With older dogs its best to do what they are use. As she settles in she will go in your yard. For now I would suggest you put her on a leash in your yard. wait for her to go- then take her off the lead and maybe throw a ball or some other kind of play or interaction in the yard off lead so she feels more comfortable. Keep doing this- as days progress you will see after a little play she will scent mark ( ie a little pee) in the yard. Praise but not overly - just casual happy. Remember- be casual as you want her to think you were happy but not enough to worry her.


----------



## trentiraffe (May 31, 2008)

That's what I have been doing, for the potty part, minus the throwing around a ball part because she is just not interested in anything but bones. When I do give them to her I deliberately put them in the middle of the yard and she will go out there and sit and chew on them without hesitation but it's when she is on the lead and otherwise that she avoids it.


----------



## HuskyLuv (May 16, 2008)

I know all dogs are different in their elimination strategies and with our husky, being an adoptee as well, we learned the hard way that we can't just open the door to the backyard and let him do his thing. We have to walk ours for him to do all his business. He'll do a little in the yard, but won't let it all out. He has to spread the love throughout the neighborhood, of course I always pick up after him. 

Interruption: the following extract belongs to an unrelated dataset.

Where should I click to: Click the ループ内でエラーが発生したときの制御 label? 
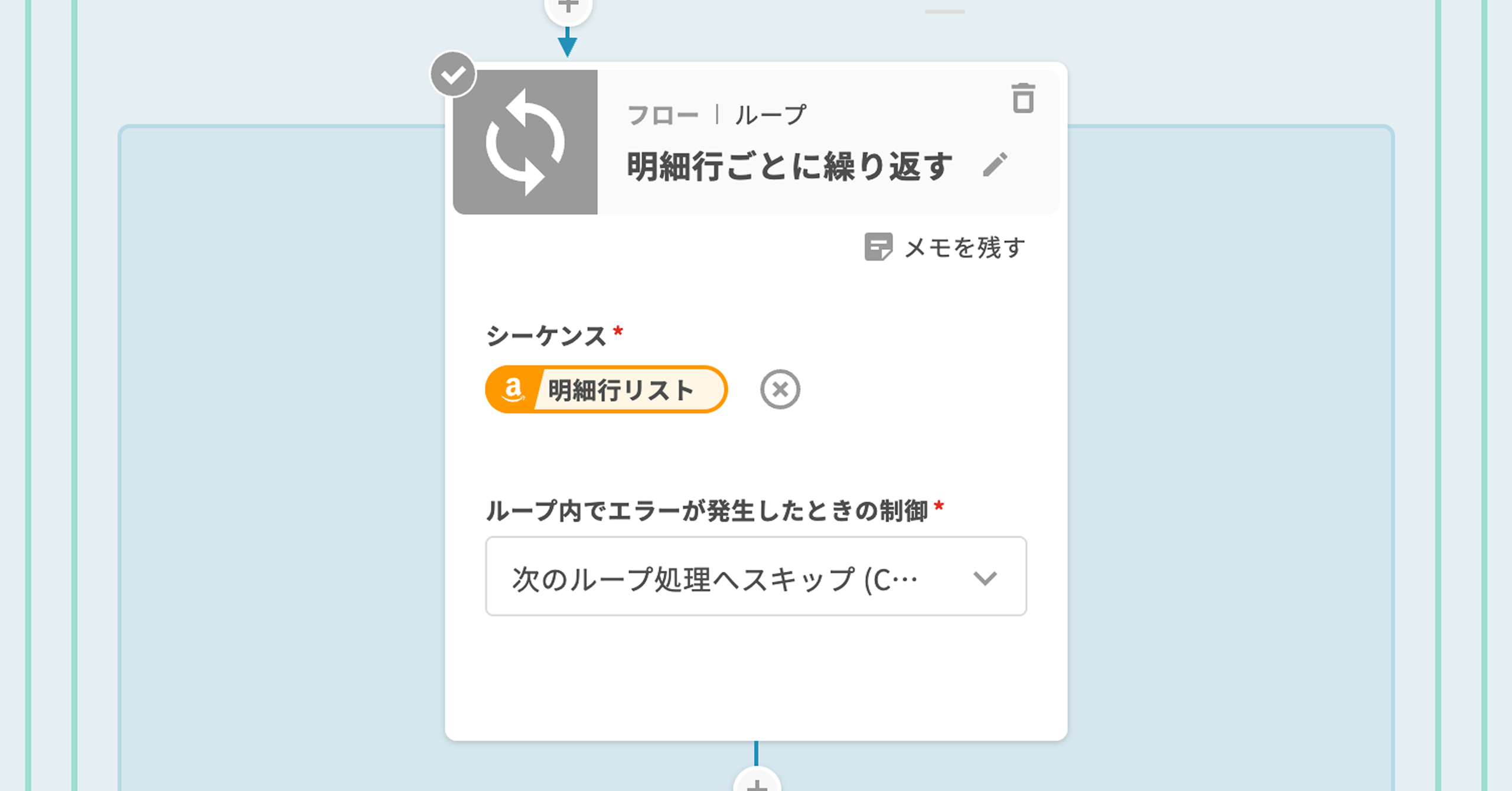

I am always envious of the folks in the neighborhood that can just let them out to do their business and them come back in and that's that. But at the same time, it forces me and him to get more exercise. Even when it's pouring rain outside and he has to go potty...a walk through the neighborhood. And juggling him on lead, the umbrella and picking up his puppy surprise in the pouring rain is not my idea of fun. But that's just how he ticks and we take the good times (wonderful exercise partner & cuddly companion) with the unpleasant ones (potty walks in the rain, separation anxiety, super sensitive tummy) b/c in the end it's all worth having him around.


----------



## trentiraffe (May 31, 2008)

It's funny because I am finding out now that my little girl is willing to run out and make three different trips to reliever herself. Just this morning I woke up and she was really excited to go out and go potty because she bolted to the back door and just stood there. She went once then came back in and as I was preparing her food, she came bounding back up and looked outside like she had to go again so I let her out. She went and peed again then sniffed circled the edge of the yard, went into the grass and pooped.

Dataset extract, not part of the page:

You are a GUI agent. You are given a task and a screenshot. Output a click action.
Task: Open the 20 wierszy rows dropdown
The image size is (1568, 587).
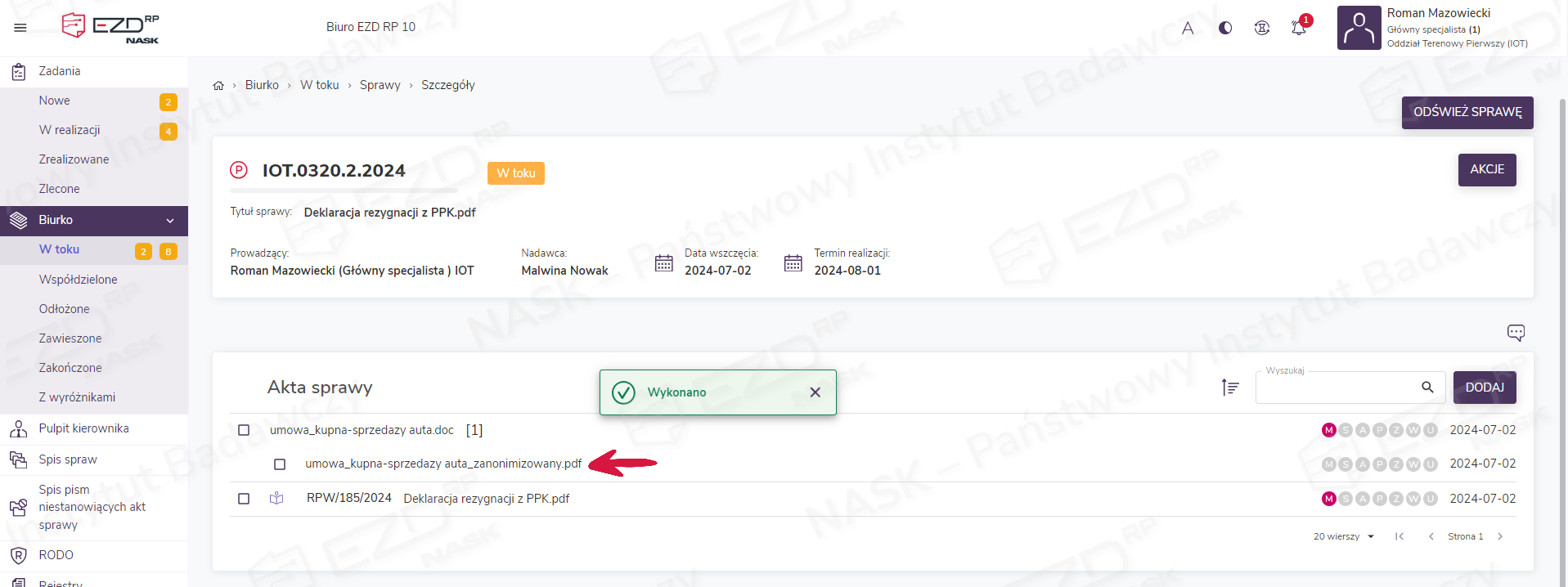point(1344,537)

It's just funny and strange to me that she has no problem snooping around other people's yards but when I leash her up to take her out back to potty, mostly during the day I do this because I am too tired in the morning, she sits there and pulls back on the leash. She will come into it a little bit but it's only for a few minutes before she gets really stubborn. It makes it a little difficult right before bed because I want her to go in the yard, because exercise wakes you up, otherwise she will start whining in the middle of the night and I have to get up then to let her out which she goes a lot if that's how it happens but that should be reserved for morning


----------



## InverseLogic (Jun 1, 2008)

Have you thought about a doggy door? If you can teach her to use one, you'll never have to get up to let her out and do her business.


----------



## HuskyLuv (May 16, 2008)

trentiraffe said:


> It makes it a little difficult right before bed because I want her to go in the yard, because exercise wakes you up, otherwise she will start whining in the middle of the night and I have to get up then to let her out which she goes a lot if that's how it happens but that should be reserved for morning


I know I hate when I'm tired to have to go out for another walk, but it sure beats waking up in the middle of the night. My nighttime 'ritual' has become, take him out for his last potty walk, then come back and have a cup of hot chocolate which relaxes and puts me back in sleepy mode. 

I won't ever do the doggy door thing personally b/c I don't trust him outside by himself ever. He's an escape artist. He doesn't ever go out without supervision, not even in a fenced backyard.


----------



## trentiraffe (May 31, 2008)

Yea I've been thinking about that and even around the block wouldn't be such a terrible thing. I guess that may be my only option for now until she decides she wants to go out there on her own before bed or something. Thanks for all the input guys, it is really appreciated.


----------



## echo8287 (Jul 5, 2007)

My 2 dogs also do better going to the room when you take them on a walk. When I take them around the yard to go and they do go, I always praise them and then give them a treat. It has taken awhile but they are getting better about going in the yard (2 acres,mostly woods).David


----------